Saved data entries
------------------------------------------------------------
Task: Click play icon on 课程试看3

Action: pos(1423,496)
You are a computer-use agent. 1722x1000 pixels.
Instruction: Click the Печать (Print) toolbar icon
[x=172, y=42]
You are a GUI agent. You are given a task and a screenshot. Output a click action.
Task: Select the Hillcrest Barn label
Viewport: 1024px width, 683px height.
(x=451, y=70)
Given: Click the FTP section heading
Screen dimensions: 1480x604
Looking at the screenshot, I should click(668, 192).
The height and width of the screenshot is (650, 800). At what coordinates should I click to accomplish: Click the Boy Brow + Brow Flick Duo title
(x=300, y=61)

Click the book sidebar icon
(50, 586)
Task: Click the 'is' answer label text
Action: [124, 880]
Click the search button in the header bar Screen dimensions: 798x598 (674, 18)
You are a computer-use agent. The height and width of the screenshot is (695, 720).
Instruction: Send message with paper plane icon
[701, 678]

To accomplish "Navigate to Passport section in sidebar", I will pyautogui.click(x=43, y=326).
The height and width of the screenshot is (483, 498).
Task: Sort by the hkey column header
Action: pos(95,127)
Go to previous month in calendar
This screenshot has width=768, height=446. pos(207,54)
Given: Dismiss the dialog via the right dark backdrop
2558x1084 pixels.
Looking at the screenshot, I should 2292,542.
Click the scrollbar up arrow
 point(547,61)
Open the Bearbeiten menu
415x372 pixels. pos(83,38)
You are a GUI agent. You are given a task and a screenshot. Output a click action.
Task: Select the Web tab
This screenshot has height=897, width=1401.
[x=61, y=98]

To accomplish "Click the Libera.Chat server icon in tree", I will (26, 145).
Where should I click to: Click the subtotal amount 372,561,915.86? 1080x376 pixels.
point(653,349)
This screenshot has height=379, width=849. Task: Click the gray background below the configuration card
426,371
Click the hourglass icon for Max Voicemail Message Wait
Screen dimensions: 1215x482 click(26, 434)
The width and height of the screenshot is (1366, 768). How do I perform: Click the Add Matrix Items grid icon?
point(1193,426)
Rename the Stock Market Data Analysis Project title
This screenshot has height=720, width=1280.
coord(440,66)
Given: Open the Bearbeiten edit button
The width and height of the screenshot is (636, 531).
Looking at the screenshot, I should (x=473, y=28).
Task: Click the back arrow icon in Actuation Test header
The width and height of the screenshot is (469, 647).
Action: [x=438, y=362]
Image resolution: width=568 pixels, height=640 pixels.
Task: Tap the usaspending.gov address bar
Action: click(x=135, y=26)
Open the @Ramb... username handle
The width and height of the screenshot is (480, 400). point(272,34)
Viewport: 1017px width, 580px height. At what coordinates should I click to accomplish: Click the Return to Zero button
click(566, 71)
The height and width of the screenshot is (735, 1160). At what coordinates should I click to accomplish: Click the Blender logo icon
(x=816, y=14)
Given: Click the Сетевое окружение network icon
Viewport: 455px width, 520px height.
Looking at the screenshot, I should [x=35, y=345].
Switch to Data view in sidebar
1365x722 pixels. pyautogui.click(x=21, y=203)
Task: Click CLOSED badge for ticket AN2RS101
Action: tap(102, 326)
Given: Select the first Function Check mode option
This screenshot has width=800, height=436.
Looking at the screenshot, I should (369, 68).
------------------------------------------------------------
Assignment:
The answer should be a bare number: the count of lines above in which the word "computer" occurs.

Answer area:
2